Blood - Tập 113 Số 26 - Trang 6669-6680 - 2009
Aldo M. Roccaro1,2,3, Antonio Sacco4, Brian Thompson5, Xavier Leleu4, Abdel Kareem Azab4, Feda Azab4, Judith Runnels4, Xiaoying Jia4, Hai T. Ngo4, Molly Melhem4, Charles P. Lin5, Doménico Ribatti6, Barrett J. Rollins4, Thomas E. Witzig7, Kenneth C. Anderson4, Irene M. Ghobrial4
1Department of Internal Medicine and Clinical Oncology, University of Bari Medical School, Bari, Italy
2Department of Medical Oncology, Dana-Farber Cancer Institute and Harvard Medical School, Boston, MA;
3Unit of Blood Diseases and Cell Therapies, University of Brescia Medical School, Brescia, Italy;
4Department of Medical Oncology, Dana Farber Cancer Institute and Harvard Medical School, Boston, MA;
5Wellman Center for Photomedicine, Massachusetts General Hospital, Harvard Medical School, Boston
6Department of Human Anatomy and Histology, University of Bari Medical School, Bari, Italy; and
7Department of Hematology, Mayo Clinic, Rochester, MN

Tóm tắt

Abstract Detailed genomic studies have shown that cytogenetic abnormalities contribute to multiple myeloma (MM) pathogenesis and disease progression. Nevertheless, little is known about the characteristics of MM at the epigenetic level and specifically how microRNAs regulate MM progression in the context of the bone marrow milieu.
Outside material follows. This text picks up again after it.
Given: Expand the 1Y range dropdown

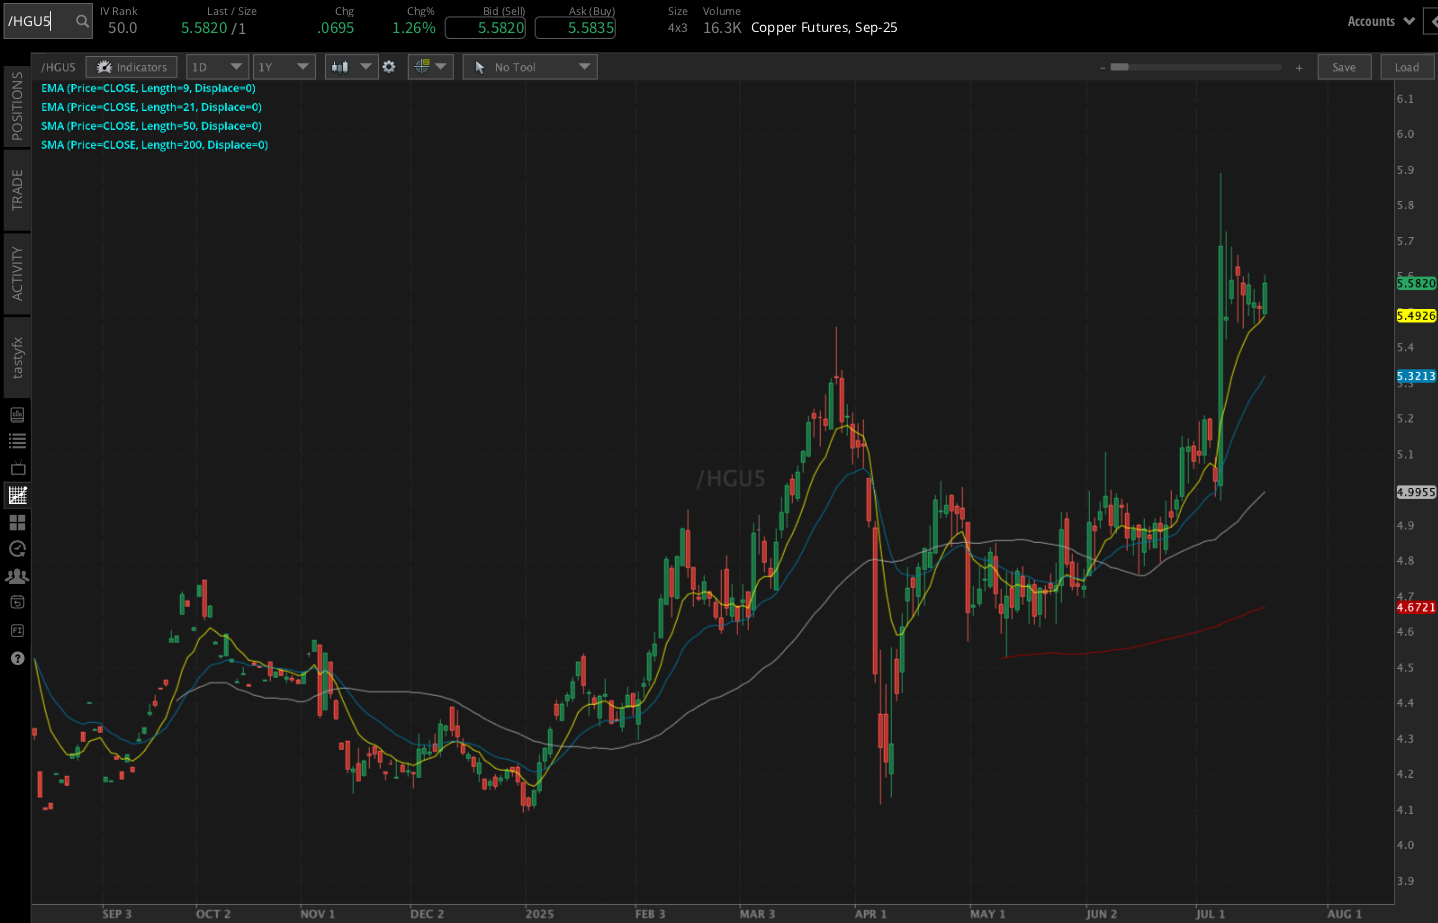Looking at the screenshot, I should (284, 67).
Therefore, we performed microRNA expression profiling of bone marrow derived CD138+ MM cells versus their normal cellular counterparts and validated data by qRT-PCR. We identified a MM-specific microRNA signature characterized by down-expression of microRNA-15a/-16 and overexpression of microRNA-222/-221/-382/-181a/-181b (P < .01). We investigated the functional role of microRNA-15a and -16 and showed that they regulate proliferation and growth of MM cells in vitro and in vivo by inhibiting AKT serine/threonine-protein-kinase (AKT3), ribosomal-protein-S6, MAP-kinases, and NF-κB-activator MAP3KIP3. Moreover, miRNA-15a and -16 exerted their anti-MM activity even in the context of the bone marrow milieu in vitro and in vivo. These data indicate that microRNAs play a pivotal role in the biology of MM and represent important targets for novel therapies in MM.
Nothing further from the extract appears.